Begin
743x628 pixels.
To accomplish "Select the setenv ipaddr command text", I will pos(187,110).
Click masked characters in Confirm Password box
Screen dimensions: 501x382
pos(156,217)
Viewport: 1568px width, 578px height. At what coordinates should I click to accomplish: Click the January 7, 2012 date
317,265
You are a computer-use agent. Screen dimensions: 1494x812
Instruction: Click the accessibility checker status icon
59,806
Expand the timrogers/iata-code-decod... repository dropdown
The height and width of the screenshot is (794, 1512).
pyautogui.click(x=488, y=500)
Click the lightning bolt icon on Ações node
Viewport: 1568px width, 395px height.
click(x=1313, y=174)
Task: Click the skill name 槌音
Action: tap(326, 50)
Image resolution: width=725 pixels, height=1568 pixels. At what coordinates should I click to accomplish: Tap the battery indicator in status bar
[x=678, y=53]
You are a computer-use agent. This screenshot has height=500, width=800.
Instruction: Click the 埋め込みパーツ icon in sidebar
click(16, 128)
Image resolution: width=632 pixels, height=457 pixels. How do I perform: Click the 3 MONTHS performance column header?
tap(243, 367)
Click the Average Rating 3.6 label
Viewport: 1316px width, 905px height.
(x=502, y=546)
End
## [EXERCISE OBJECTIVE]
Which lines of the material above contain the string "computer", with case counting? List each of those lines in full.

## [THE SOLUTION]
You are a computer-use agent. Screen dimensions: 1494x812
You are a computer-use agent. This screenshot has height=500, width=800.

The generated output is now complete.